Results showed that CHXM exposure caused considerable decreases in microbial diversity.
Pure-culture studies of 10 oral bacteria showed that Actinomyces naeslundii, Veillonella
dispar, Prevotella nigrescens, and the streptococci were highly susceptible to CHX, while
Lactobacillus rhamnosus, Fusobacterium nucleatum, and Neisseria subflava were the least
susceptible. Determination of the MICs of triclosan, CHX, erythromycin, penicillin V,
vancomycin, and metronidazole for microcosm isolates, before and after 5 days of CHXM
exposure, showed that CHXM exposure altered the distribution of isolates toward those that
were less susceptible to CHX. Changes in susceptibility distributions for the other test agents
were not statistically significant. A similar pattern was observed for exposure of an in vitro
plaque ecosystem exposed to a triclosan-containing mouthwash (McBain et al 2003c).
These results are in line with earlier studies such as those of Armstrong et al. (1982) and
Murray et al (1984) who reported that chlorination of sewage and of water supplies altered the
distribution of isolates producing an increased proportion of species which showed reduced
susceptibility to some (but not all) of a range of antibiotics which were tested. The concern
must be as to whether the selective pressure from biocide exposure might select for species
which are not only more resistant to antimicrobials, but also pathogenic. Gilbert and McBain
(2002) conclude that the available data indicates that organisms such as environmental
pseudomonads which are intrinsically resistant to all but the strongest oxidising biocides
frequently benefit from biocidal treatments by clonal expansion into ecological niches
previously occupied by more sensitive species, but in general these organisms are relatively
benign. Murray et al, on the other hand expressed concern that some fo the species which
they isolated from chlorinated sewage samples were potentially pathogenic.
Also of concern, as reviewed by Aiello and Larson (2003), is the emergence of individuals in
the community carrying antibiotic-resistant organisms in the absence of known risk factors.
One of the observation which led Aiello and Larson to hypothesise that this might relate to the
increasing use of antibacterial products in the community settings was that the observation
that some community-acquired MRSA strains (c-MRSA) show an antibiotic susceptibility
profile which is markedly different from hospital-acquired MRSA; cMRSA strains are chiefly
resistant to B-lactams antibiotics (penicillins and cephalosporins). In line with this Akimitsu
et al. (1999) showed that selection of MRSA with decreased susceptibility to BAC produced
strains which were cross resistant to a variety of B-lactam antibiotics but not to other
antibiotics. Levy (2001) noted that exclusive resistance to B-lactam antibiotics among MRSA
isolates with decrease susceptibility to BAC matches the susceptibility of some c-MRSA
isolates. This correlates with a report of 4 cases in different geographical, locations where
children whose resistance was limited to lactam antibiotics died with MRSA (Anon 1999b).

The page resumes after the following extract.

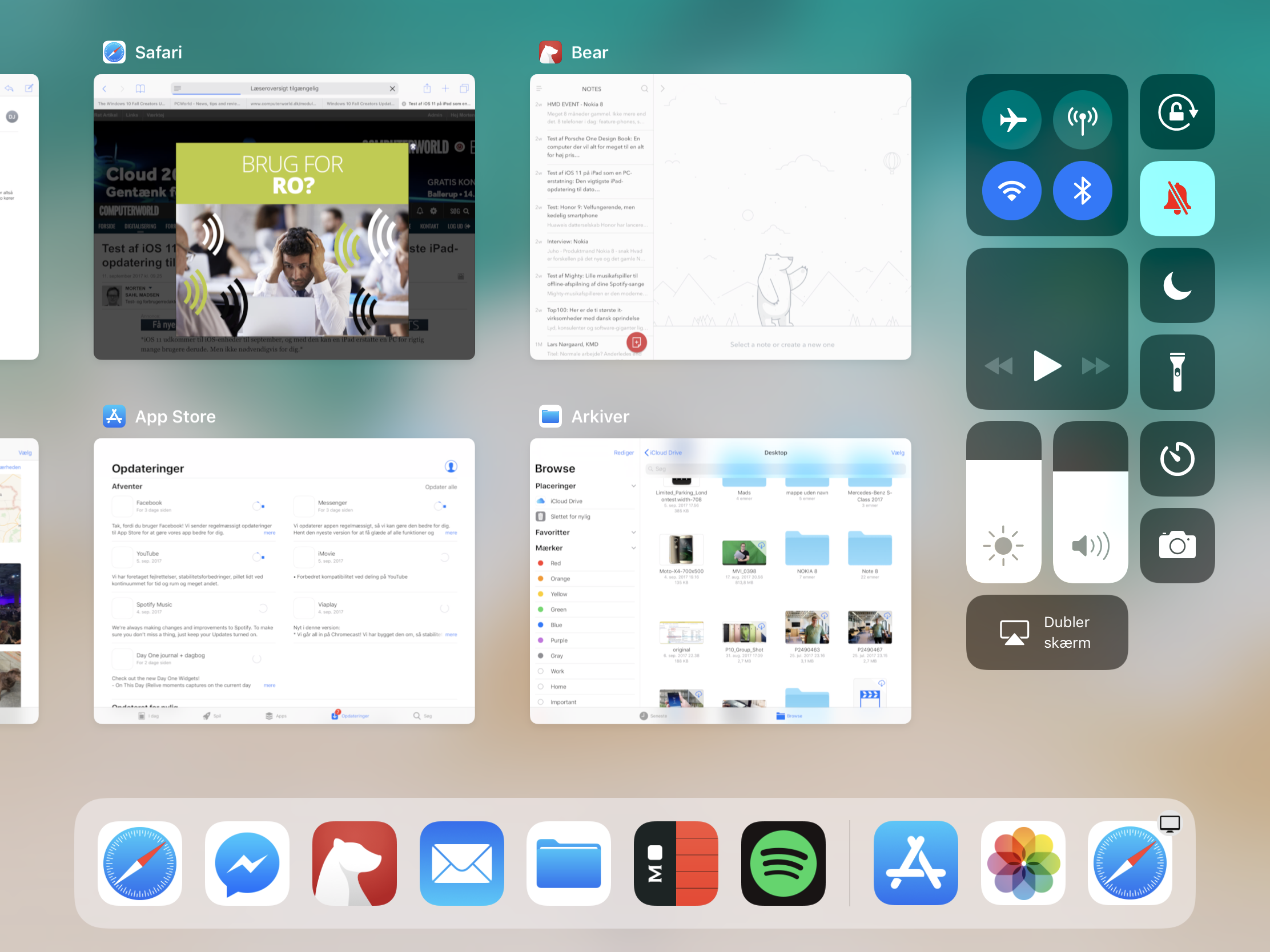1270x952 pixels.
Task: Toggle Bluetooth off
Action: [1082, 191]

Aiello and Larson conclude however that much further research is necessary to examine these
and other factors originating from the community setting that may have impact on antibiotic
resistance.
Conclusions
The conclusion of the IFH (as also concluded by other reviewers (Russell et al. 1999a;
Russell 2000; Gilbert and McBain 2003; Aiello and Larsen 2003) remains, namely that there
is no equivocal evidence that biocide usage contributes to the development of antibiotic
8
BIOCIDES USAGE AND MICROBIAL RESISTANCE UPDATE
resistance either in clinical practice or in the general environment; antibioitc use is currently
assumed to be the major cause of antibiotic resistance in clinical practice. There is agreement
however that, since significant questions remain unanswered however, it is vitally important
that we continue to research and monitor the situation.

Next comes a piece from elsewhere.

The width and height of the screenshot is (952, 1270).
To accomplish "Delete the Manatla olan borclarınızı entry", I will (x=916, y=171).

Further, there is significant agreement that, as increases in antibiotic resistance continue to
reduce our ability to treat infections, then infection prevention through hygiene, not only in
hospitals but also in the community, becomes of even greater importance (Anon 1999a, 2000;
Smith et al. 1999). Working parties across Europe and elsewhere engaged in implementing
strategies to reduce antibiotic prescribing in humans also acknowledge the need for improved
hygiene as a vital component of these strategies (Anon 1999a, 2000). The benefits of this
approach have been demonstrated in clinical settings where good hygiene has contributed to
reduced antibiotic resistance through reduced prescribing (Schmitz et al. 1998). Increasingly
it is also recognised that good home hygiene also has a role on preventing the spread of
antibiotic resistant strains which is increasingly seen as a community as well as a hospital
problem (Aiello and Larsen 2003, Calfee et al 2003).

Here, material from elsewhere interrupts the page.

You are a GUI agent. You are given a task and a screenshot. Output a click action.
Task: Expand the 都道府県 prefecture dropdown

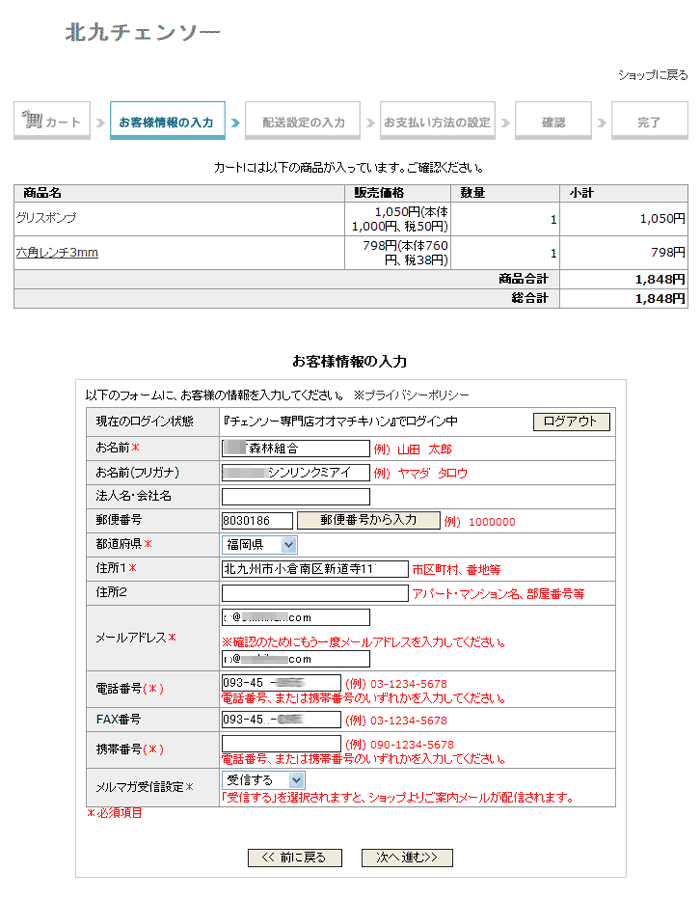(260, 545)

Looking from this perspective, it is argued that if reducing the number of infections and the
spread of resistant strains through effective hygiene is important, then it is also important to
ensure that biocide use, as an integral part of good hygiene practice, is not discouraged in
situations where there is real benefit in terms of preventing infection transmission. Overall
there is strong evidence showing that good standards of hygiene can have a significant impact
in reducing the number of infections arising in the home. It is also concluded that within a risk
approach to home hygiene in situations where failure to achieve hygiene carries a risk of
serious consequences (e.g. food hygiene), or in the protection of vulnerable groups, we should
not be afraid to intervene with a disinfection process, either a heat process or an effective
chemical disinfectant which will inactivate pathogens including bacteria and preferably also
viruses. In making recommendations on the use of disinfectants in the home and other
environments however it is important to distinguish between “general “ and “targeted” use.
On the basis that concerns about antibiotic resistance remain unresolved the consensus view
of IFH remains as before, which is that there is need to ensure that biocides are used
responsibly i.e. in accordance with the recently published IFH “Recommendations for the
selection of suitable hygiene procedures for use in the domestic environment” (Beumer et al.
2000, http://www.ifh-homehygiene.org/public/hypro00.htm). IFH also recommends that, in
order to avoid the possibility of any impact on antimicrobial resistance in the future, reactive
biocides (e.g. peroxide and hypochlorite bleach) and those which evaporate (alcohols) which
disappear rapidly, leaving bacteria with no residue to which to develop tolerance should be
preferred.
REFERENCES
Akimitsu, N., Hamamoto, H., Inoue, R., Shoji, M., Akamine, A., Takemori, K., Hamasaki, N.
and Sekimisu, K. (1999) Increase in resistance of methicillin-resistant Staphylococcus
aureus to -Lactams caused by mutations conferring resistance to benzalkonium chloride,
a disinfectant widely used in hospitals. Antimicrobial Agents and Chemotherapy, 43, 30423043.
9
BIOCIDES USAGE AND MICROBIAL RESISTANCE UPDATE
Aiello, A.E. and Larson, E. (2003) Antibacterial cleaning and hygiene products as an
emerging risk factor for antibiotic resistance in the community. The Lancet infectious
diseases, 3. 501-506.
Anon (1999a) Official Journal of the European Communities C195, 1-3
Anon (1999b) Four pediatric deaths from community-acquired methicillin-resistant
Staphylococcus aureus - Minnesota and North Dakota 1997-1999. Morbidity and Mortality
Weekly Report 48, 707-710.
Anon (2000) UK Antimicrobial Strategy Action Plan. Department of Health, London, UK.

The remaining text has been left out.